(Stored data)
※ ※ ※

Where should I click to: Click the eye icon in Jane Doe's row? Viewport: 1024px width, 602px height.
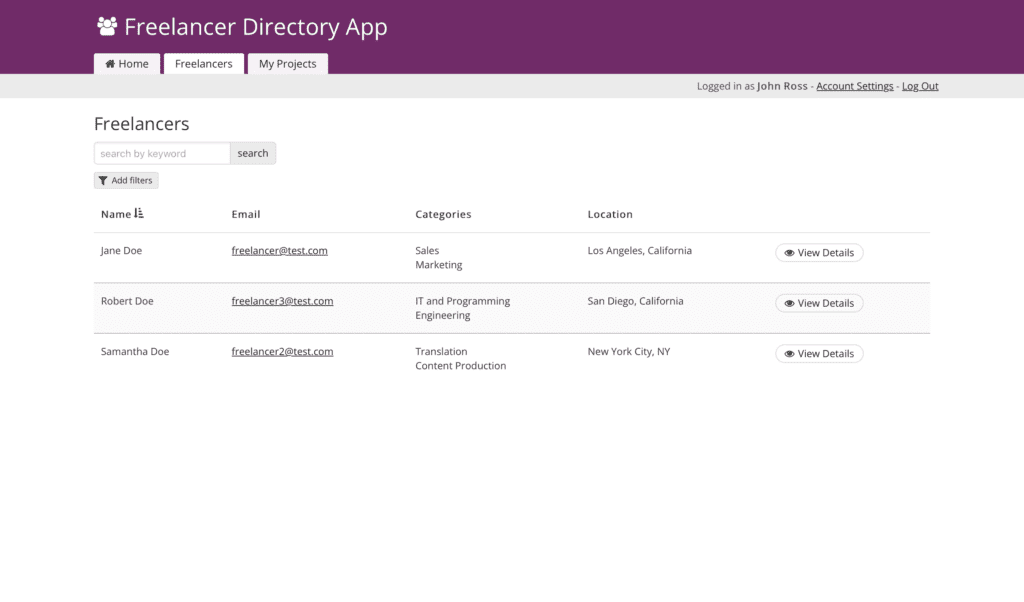click(x=789, y=253)
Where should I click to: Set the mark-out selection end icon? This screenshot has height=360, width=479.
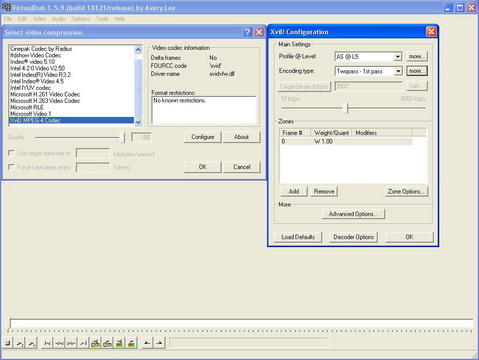pos(159,343)

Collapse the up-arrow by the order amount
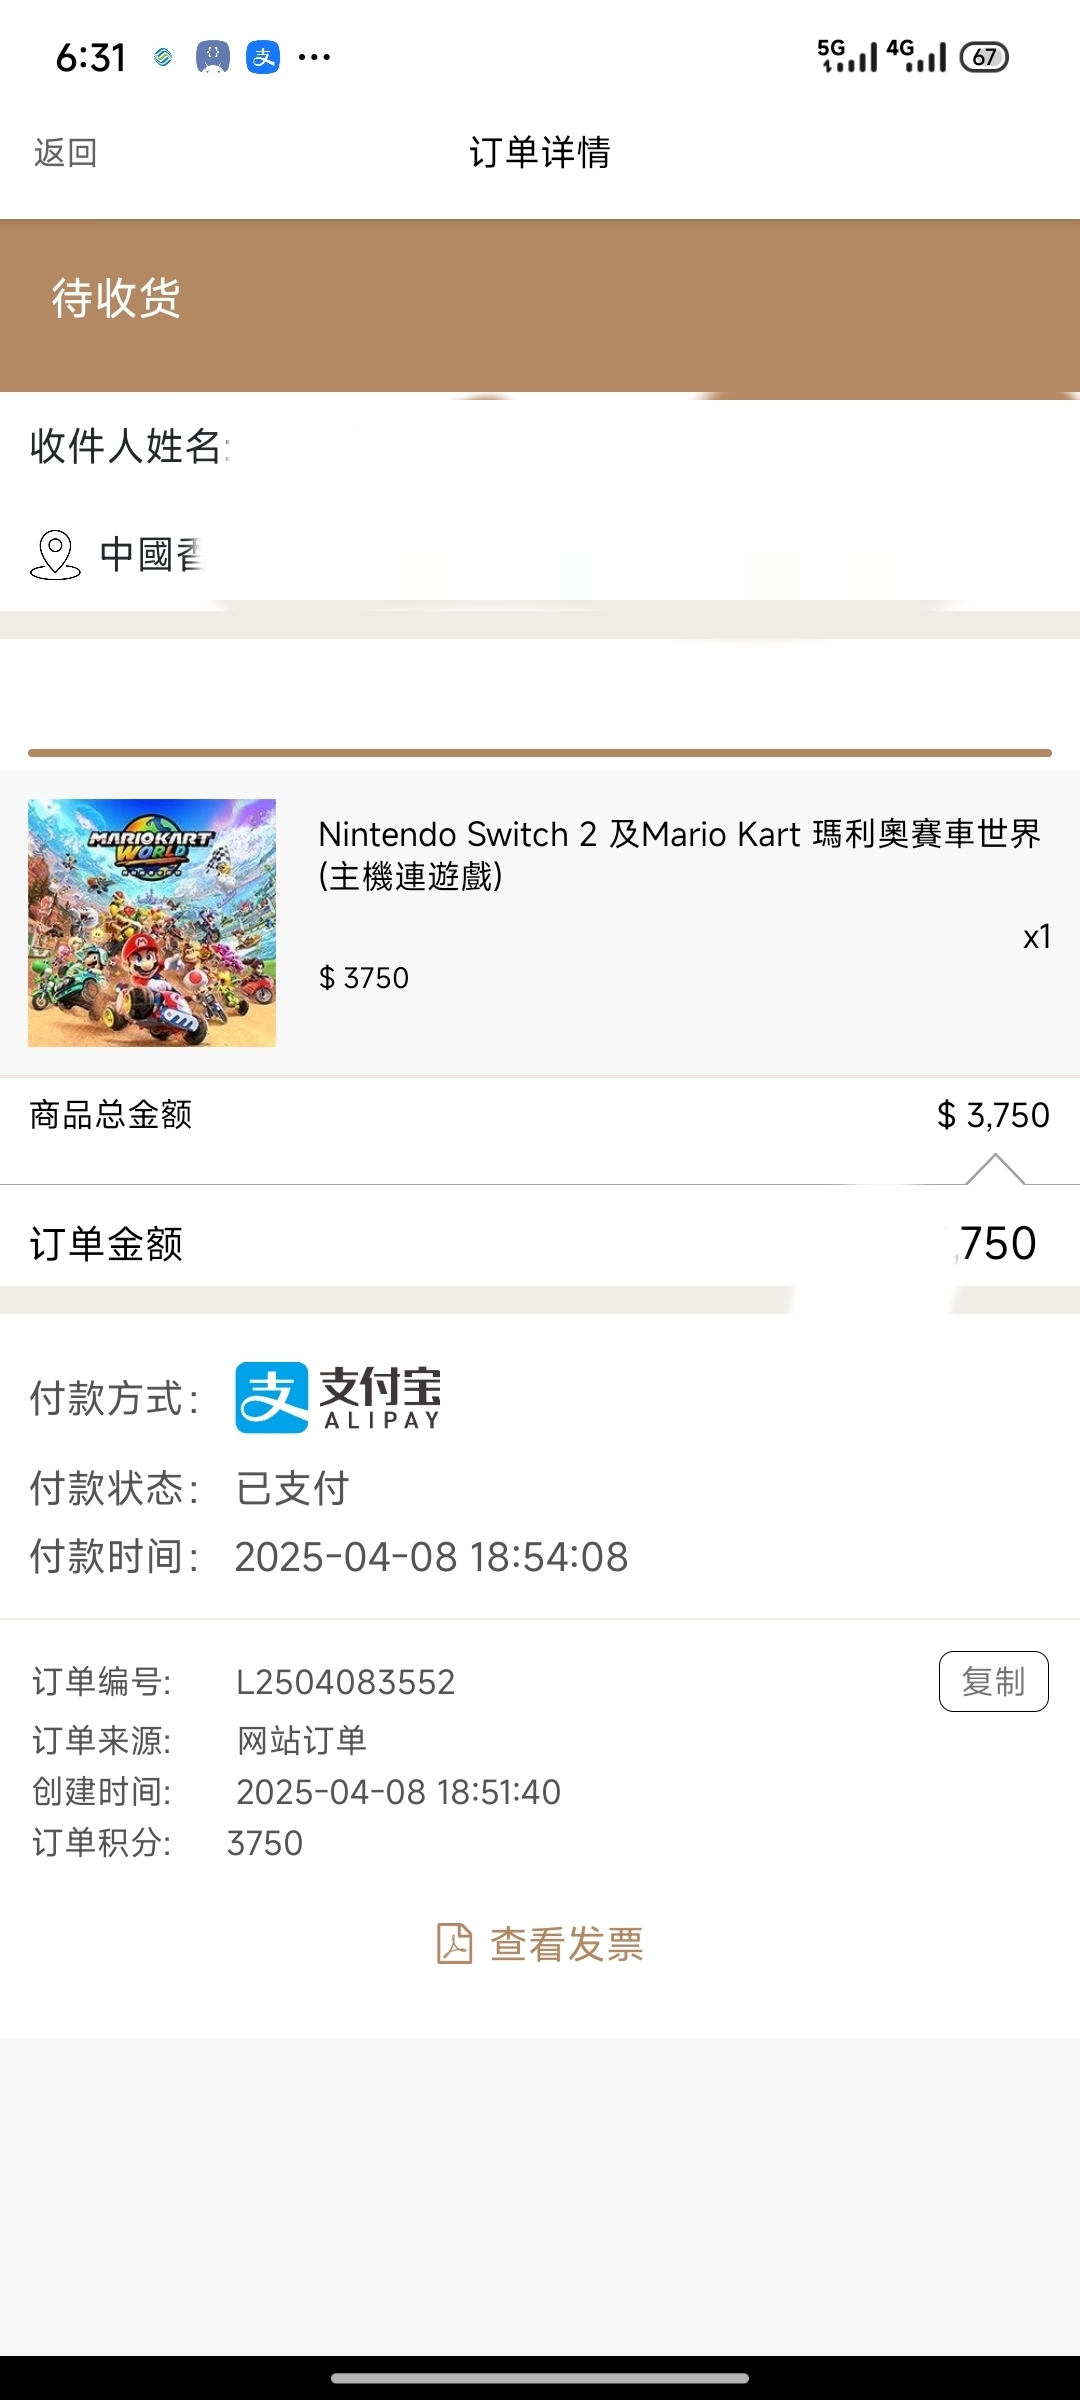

※ ※ ※

▸ **Directions**: The answer must be an exact transcription of the lines from the one holding "Where should I click to: Set" to the last line of the entries above, with no pictures and nothing else.

▸ **Problem solution**:
Where should I click to: Set the mark-out selection end icon? This screenshot has height=360, width=479.
pos(159,343)

Collapse the up-arrow by the order amount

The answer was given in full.